Mining firm Glencore’s British subsidiary has been given a penalty of £280.9m by the Southwark Crown Court in the UK over offences pertaining to oil operations in Africa.

The fine has been imposed on Glencore Energy UK Limited by Judge Peter Fraser, who also approved a confiscation order of £93.5m.

In June 2022, Glencore Energy pleaded guilty to paying $28m in bribes, via its employees and agents, to secure preferential access to oil in Cameroon, the Ivory Coast, Equatorial Guinea, Nigeria, and South Sudan.

According to the judge, the offences for which Glencore pleaded guilty represented ‘corporate corruption on a widespread scale, deploying very substantial sums of money in bribes’.

Fraser added: “The corruption is of extended duration, and took place across five separate countries in West Africa, but had its origins in the West Africa oil trading desk of the defendant in London.

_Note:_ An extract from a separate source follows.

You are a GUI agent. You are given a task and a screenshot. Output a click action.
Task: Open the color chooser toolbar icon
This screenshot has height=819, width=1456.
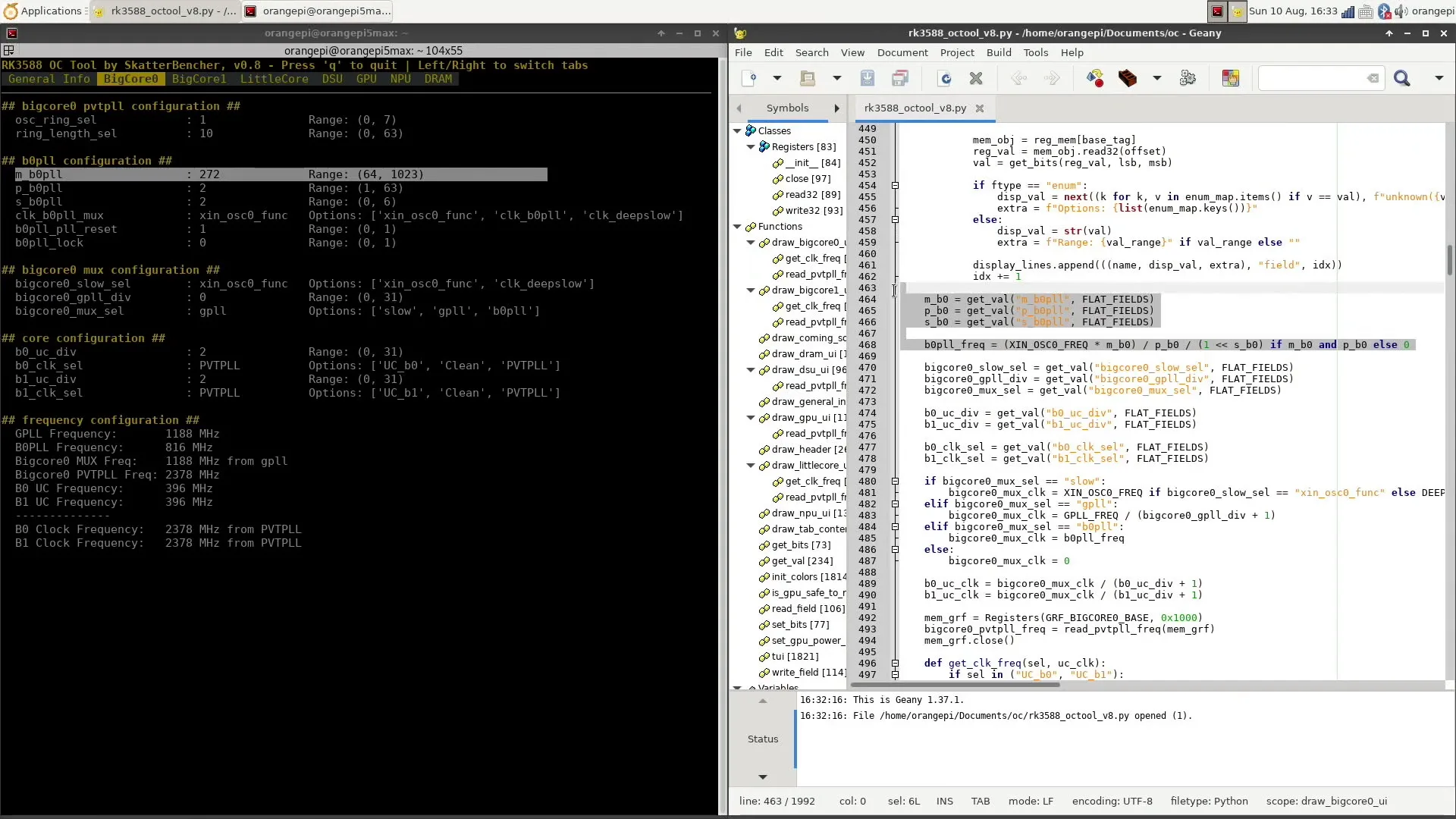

It was endemic amongst traders on that particular desk.”

Glencore said it is undertaking an extensive corporate reform programme.

Glencore chairman Kalidas Madhavpeddi said: “The conduct that took place was inexcusable and has no place in Glencore.”

In sentencing remarks, Fraser said: “Glencore has engaged in corporate reform and today appears to be a very different corporation than it was at the time of these offences.”

In May 2022, Glencore agreed to pay penalties of up to $1.5bn to settle probes into bribery and market manipulation allegations in the US, Brazil, and the UK.